Bill 4546/2021: Establishes a water infrastructure policy disconnected from the National Water Resources Policy.

Currently being processed in the Chamber of Deputies. Presented by the Executive Branch in 2021, it was appended to Bill 603/2003 and is awaiting comment by the rapporteur, Deputy Adriana Ventura (NOVO/SP), on the Public Administration and Service Committee (CASP). 

Known by environmentalists as the “Water Privatization Bill,” the proposal suggests an approach to water infrastructure that may overlook the sustainability and integrated management of water resources advocated by the National Water Resources Policy.

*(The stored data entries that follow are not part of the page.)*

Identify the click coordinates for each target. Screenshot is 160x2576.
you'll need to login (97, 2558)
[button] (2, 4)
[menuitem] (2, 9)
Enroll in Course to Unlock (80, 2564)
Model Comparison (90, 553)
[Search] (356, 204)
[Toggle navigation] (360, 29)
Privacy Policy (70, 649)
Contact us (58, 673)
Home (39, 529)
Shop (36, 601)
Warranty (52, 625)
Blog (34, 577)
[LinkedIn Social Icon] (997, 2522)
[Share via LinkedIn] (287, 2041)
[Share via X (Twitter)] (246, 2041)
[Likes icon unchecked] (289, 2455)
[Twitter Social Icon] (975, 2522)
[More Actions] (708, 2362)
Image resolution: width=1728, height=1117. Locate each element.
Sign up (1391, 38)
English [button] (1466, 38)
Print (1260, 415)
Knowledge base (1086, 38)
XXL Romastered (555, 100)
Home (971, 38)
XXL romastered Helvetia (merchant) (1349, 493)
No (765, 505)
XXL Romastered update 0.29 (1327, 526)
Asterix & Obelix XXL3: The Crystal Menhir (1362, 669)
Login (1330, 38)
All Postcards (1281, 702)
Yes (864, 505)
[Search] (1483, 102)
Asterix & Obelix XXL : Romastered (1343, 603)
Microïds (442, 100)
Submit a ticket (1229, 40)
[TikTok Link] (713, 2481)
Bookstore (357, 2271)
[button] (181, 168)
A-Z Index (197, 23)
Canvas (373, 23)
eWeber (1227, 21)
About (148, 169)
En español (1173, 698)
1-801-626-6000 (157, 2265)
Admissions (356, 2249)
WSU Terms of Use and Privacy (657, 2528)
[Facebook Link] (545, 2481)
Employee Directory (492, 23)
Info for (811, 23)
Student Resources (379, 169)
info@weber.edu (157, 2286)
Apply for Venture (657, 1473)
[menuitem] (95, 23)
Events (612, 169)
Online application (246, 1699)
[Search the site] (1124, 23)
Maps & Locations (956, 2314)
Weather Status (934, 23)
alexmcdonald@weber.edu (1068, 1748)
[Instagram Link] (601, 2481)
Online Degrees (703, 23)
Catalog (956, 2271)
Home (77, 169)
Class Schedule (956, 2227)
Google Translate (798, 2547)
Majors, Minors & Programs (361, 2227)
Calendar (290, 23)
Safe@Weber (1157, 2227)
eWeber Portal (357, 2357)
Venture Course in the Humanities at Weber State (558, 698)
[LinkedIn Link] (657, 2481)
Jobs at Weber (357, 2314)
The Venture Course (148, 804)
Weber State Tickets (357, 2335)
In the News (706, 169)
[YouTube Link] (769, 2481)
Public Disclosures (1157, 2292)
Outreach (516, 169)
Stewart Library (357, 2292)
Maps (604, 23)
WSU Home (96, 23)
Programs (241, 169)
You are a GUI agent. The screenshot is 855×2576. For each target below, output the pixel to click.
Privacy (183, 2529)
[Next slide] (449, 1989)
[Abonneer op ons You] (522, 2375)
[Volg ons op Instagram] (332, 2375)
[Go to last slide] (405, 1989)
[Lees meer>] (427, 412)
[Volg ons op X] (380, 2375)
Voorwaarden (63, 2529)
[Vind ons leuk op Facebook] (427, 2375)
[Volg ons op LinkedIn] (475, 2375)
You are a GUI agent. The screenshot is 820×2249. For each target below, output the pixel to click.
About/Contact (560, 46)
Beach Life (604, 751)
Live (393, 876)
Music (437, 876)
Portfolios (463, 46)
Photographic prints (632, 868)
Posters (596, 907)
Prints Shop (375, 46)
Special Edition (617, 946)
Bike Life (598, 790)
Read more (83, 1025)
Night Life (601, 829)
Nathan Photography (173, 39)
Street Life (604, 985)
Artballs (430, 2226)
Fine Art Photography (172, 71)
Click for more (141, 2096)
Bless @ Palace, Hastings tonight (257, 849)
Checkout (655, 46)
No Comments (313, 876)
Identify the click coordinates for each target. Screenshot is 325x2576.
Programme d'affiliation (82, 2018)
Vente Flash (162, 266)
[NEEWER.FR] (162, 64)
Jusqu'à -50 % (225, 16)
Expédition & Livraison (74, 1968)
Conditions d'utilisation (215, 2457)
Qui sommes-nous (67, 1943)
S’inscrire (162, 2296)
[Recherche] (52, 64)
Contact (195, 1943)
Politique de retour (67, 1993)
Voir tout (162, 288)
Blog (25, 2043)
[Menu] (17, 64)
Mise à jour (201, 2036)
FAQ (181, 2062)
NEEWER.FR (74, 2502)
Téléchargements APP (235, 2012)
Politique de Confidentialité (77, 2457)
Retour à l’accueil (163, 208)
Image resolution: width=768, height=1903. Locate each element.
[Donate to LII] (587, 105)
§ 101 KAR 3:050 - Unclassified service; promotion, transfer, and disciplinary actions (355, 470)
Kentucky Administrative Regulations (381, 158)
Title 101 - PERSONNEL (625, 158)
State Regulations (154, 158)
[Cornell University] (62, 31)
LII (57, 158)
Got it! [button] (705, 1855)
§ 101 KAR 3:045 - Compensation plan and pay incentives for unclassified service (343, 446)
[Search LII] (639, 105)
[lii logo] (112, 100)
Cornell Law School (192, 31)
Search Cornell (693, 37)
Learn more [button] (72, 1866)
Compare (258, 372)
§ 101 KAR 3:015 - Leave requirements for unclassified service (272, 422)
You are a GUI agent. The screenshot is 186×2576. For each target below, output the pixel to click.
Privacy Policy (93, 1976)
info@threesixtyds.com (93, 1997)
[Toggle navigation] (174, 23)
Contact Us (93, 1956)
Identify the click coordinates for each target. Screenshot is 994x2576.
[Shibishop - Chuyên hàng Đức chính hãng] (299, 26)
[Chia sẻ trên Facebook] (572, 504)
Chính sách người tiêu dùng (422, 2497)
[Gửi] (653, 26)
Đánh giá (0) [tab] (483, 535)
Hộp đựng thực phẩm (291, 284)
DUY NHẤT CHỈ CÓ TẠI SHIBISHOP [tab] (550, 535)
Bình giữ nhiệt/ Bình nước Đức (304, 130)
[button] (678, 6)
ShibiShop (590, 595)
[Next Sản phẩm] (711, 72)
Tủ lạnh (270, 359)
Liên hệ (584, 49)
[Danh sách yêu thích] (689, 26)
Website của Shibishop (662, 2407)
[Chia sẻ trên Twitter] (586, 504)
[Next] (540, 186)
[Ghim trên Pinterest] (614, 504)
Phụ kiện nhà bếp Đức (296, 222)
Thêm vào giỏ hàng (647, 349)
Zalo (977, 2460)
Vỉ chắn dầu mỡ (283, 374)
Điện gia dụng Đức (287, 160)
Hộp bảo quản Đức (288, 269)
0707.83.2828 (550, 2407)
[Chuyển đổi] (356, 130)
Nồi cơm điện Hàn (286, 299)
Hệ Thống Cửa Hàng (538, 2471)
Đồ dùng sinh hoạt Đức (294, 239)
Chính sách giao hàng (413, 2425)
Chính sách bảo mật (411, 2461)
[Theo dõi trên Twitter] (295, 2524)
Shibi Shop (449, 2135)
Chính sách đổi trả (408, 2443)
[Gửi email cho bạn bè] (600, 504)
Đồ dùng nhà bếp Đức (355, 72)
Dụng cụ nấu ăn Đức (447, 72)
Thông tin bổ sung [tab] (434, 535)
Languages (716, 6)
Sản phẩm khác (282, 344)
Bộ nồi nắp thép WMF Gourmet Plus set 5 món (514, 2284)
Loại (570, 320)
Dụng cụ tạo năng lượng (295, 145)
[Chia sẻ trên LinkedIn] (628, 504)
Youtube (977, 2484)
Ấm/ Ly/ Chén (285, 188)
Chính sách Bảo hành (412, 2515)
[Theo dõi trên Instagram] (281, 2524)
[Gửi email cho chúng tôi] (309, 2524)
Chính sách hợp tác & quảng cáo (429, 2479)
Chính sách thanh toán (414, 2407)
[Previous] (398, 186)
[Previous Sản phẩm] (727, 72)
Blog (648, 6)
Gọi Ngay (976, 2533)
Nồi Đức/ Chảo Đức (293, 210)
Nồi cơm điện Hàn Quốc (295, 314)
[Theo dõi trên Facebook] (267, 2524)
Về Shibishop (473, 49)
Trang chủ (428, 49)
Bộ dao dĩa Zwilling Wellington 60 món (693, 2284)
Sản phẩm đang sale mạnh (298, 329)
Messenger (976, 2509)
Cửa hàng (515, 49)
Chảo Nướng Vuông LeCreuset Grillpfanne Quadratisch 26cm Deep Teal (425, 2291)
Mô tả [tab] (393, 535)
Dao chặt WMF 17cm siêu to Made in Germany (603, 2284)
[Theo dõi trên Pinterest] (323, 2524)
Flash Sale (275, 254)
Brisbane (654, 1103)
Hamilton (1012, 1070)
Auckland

  1. It would drastically affect the National Water Resources Policy by removing  decentralisation and the participative management of water.
  2. It would reduce the autonomy of basin committees in approving river basin management plans.
  3. It does not consider water as a public asset, disrespects its status as a human right and undermines constitutional principles.
  4. The prioritisation of large-scale projects, such as dams, has historically displaced local and Indigenous communities, causing social conflicts and the loss of traditional territories. The bill intensifies these problems without providing adequate solutions for those affected.
  5. By encouraging private sector participation in the financing and exploitation of water infrastructure, the bill may lead to excessive pressure on critical river basins, increasing the vulnerability of these areas.